Moreover, electric generation is notoriously inefficient. At centralized generation plants, typically two-thirds of the thermal energy created in the generation process is lost. Thus, only one-third of the energy in converted into electricity. And, in the transmission of electricity across miles of electrical lines, 5 percent of the power is lost due to resistance in the aluminum or copper wires.

What if we looked at the total energy use of the home and separated out the high-intensity appliances from the lighting and outlet power that solar and wind can service? Is propane a good choice for these appliances?

The targeted use of propane can make for a lower load on your electrical system when used for water heaters, stoves, clothes dryers and other high-heat applications. These applications can quickly drain solar and wind-charged batteries and overload even on-the-grid systems because those applications require so much electricity to operate properly. Electric high-heat appliances use three times as much energy as propane ones because, as noted above, two-thirds of the energy consumed by electric power plants escapes as heat.

Propane powers high-heat applications for this California luxury wine country home which has vineyard views, a 1500-bottle wine cellar/tasting room, and a creek you can dip into just off the porch. The home uses propane for the kitchen stove, fireplace, water heater and furnace. An outdoor grill is also linked to the main propane tank.
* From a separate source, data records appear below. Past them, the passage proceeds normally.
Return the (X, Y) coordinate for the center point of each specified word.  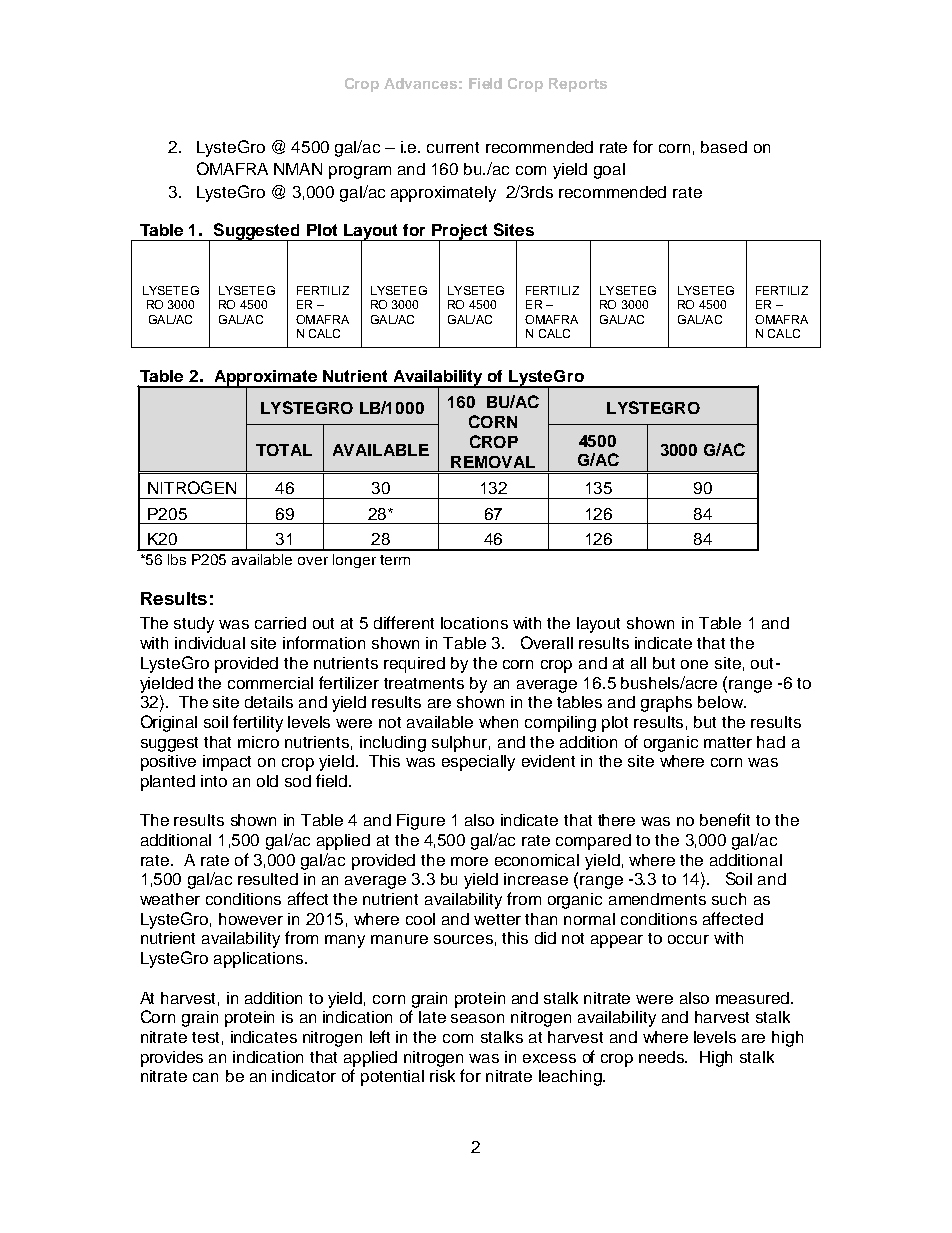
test (205, 1037)
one (694, 664)
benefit (725, 819)
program (360, 172)
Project (460, 233)
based (724, 147)
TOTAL (284, 450)
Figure (421, 822)
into (214, 781)
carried (280, 623)
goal (609, 171)
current (453, 147)
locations (474, 623)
Using propane for the stove and water heater takes a substantial load off the conventional grid-tied electrical system.

This off-grid home in the middle of the Colorado forest combines solar electricity with propane. The home features a propane-powered on-demand water heater and three direct-vent propane heaters that augment passive solar design and a wood stove for space heat.

It turns out that propane appliances bring an added bonus: lower operating costs. For example, gas stoves with electronic ignition (versus pilot lights) cost half as much to operate as electric ones. The same goes for water heaters and clothes dryers. Gas appliances tend to cost more up front, but they make up for the extra cost through operating savings usually within one year.
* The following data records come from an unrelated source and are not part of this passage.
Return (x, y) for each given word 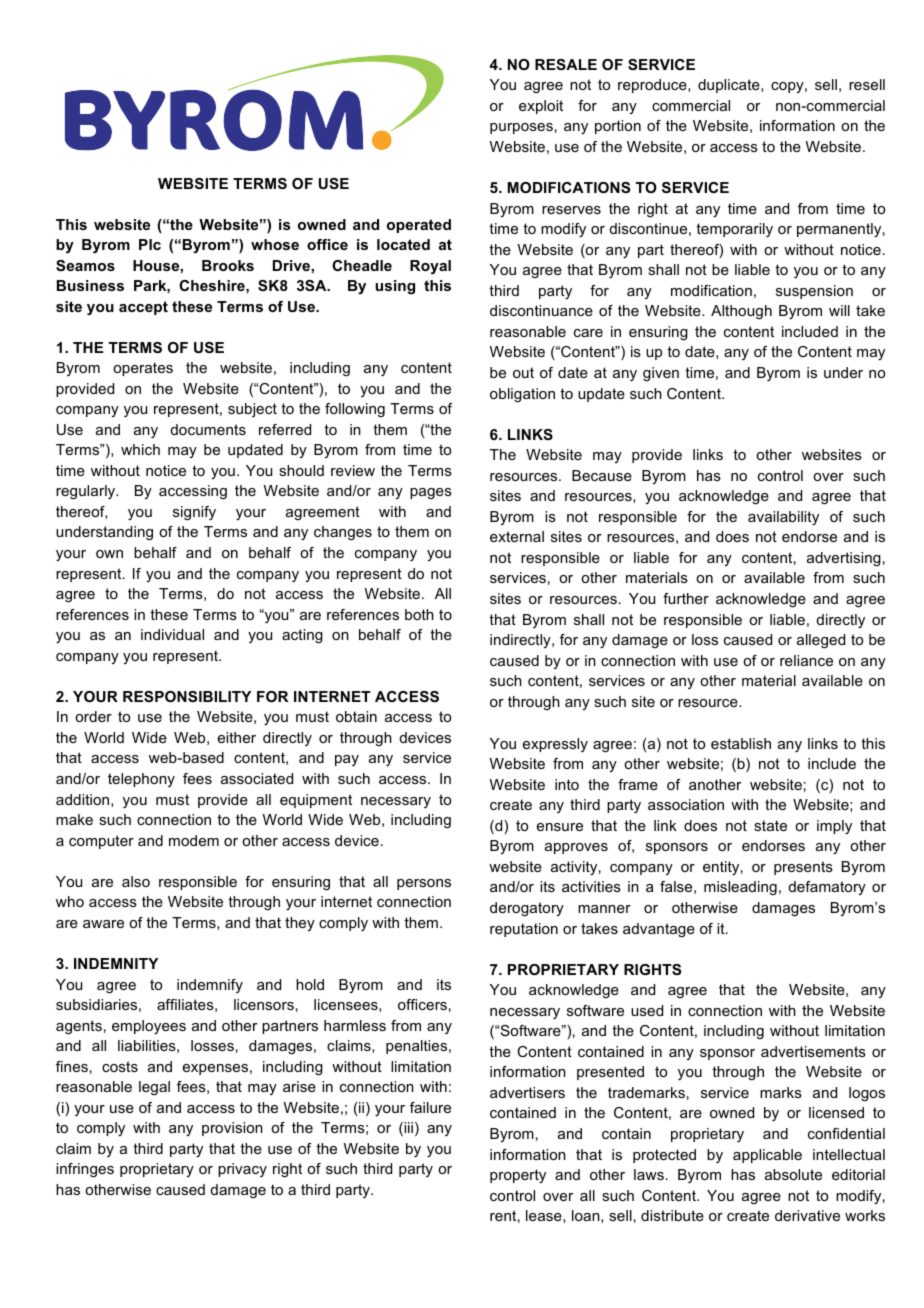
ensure (560, 827)
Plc (150, 244)
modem (194, 840)
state (770, 825)
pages (431, 493)
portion (618, 127)
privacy (242, 1170)
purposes (521, 128)
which (140, 449)
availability (783, 518)
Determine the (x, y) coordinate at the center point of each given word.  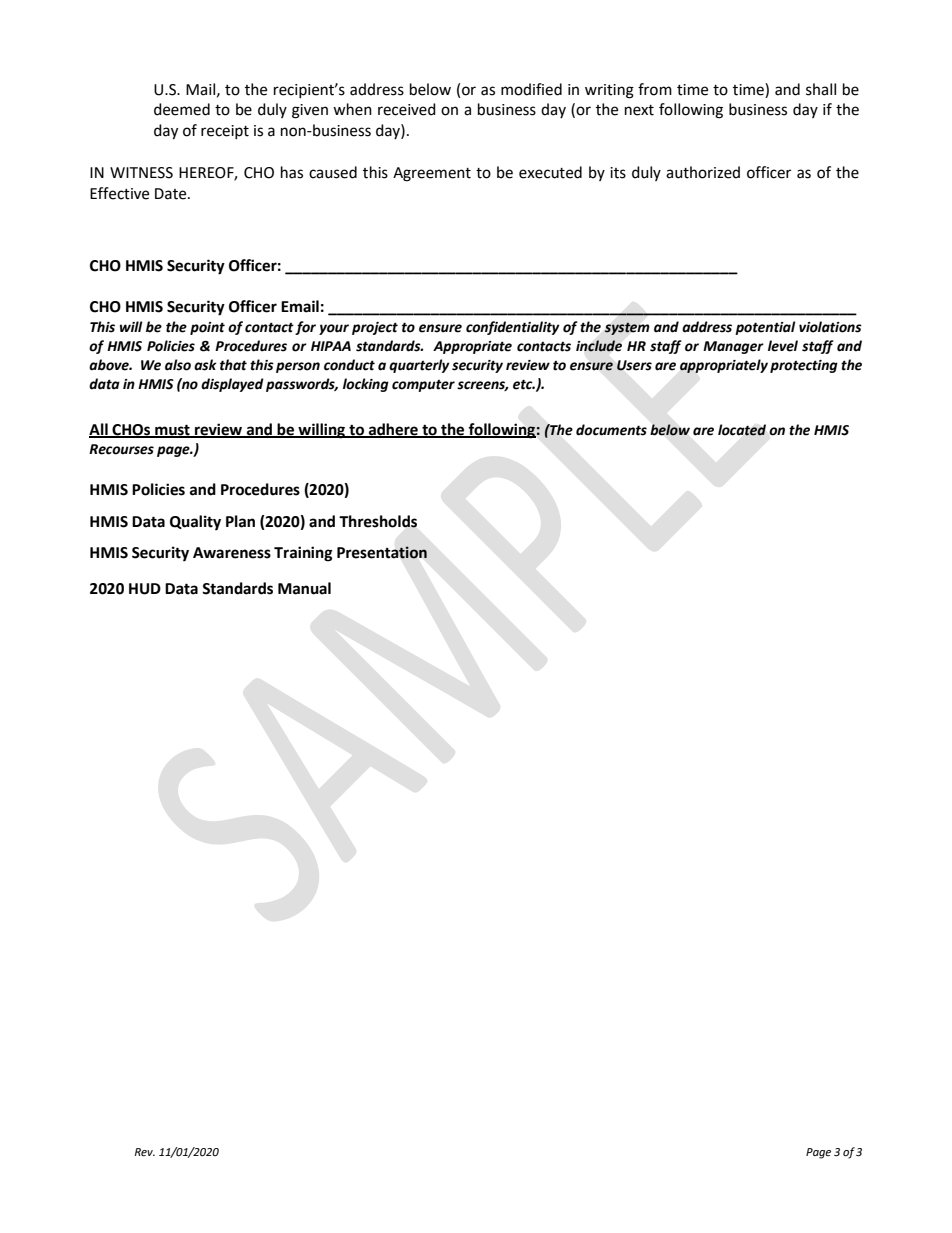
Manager (733, 347)
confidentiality (513, 328)
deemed (182, 109)
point (207, 328)
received (407, 109)
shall (821, 89)
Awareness (232, 553)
In addition, the reliability and performance of all your propane applications come at virtually no net impact on the surrounding environment you are trying preserve. Propane storage tanks help maintain the scenery by slipping into relatively small outside spaces without trenching up the habitat. And, they can be filled by a service technician without damaging ground cover.

Beyond this, propane is nontoxic and low-carbon. It burns virtually free of soot and produces less sulfur and nitrous oxides than diesel, gasoline and other fuels—and all of that is better for our air quality and our health. And, in the unlikely event of a spill from its container or tank, propane vaporizes into the air—leaving air, soil, and water clean and healthy.

What about propane for reliable backup electricity generation when the grid goes down or your batteries are low? Propane is an excellent fuel for backup generators, too.

A good example of propane used exclusively for backup power is this 35-acre ranch located in the Colorado mountains five miles from the nearest electric utility pole. Hooking it to the grid would have been wildly expensive. Instead, electricity generated by solar photovoltaic panels and a wind turbine charges batteries that power the electrical system. Rooftop solar provides hot water for showers, dishwasher, hot tub, and a radiant-heating system in the floor. But successive cloudy days can run down the battery system, so a 1,000-gallon propane tank provides fuel to two backup generators as necessary to keep the ranch going.

For those who also have propane-powered appliances as well, the same propane tank that powers an emergency electrical generator can, of course, supply those appliances.

Building close to nature doesn’t have to mean making difficult trade-offs. Instead, with the right combination of technologies and materials, you can achieve optimal results that meet your needs and the needs of nature at the same time.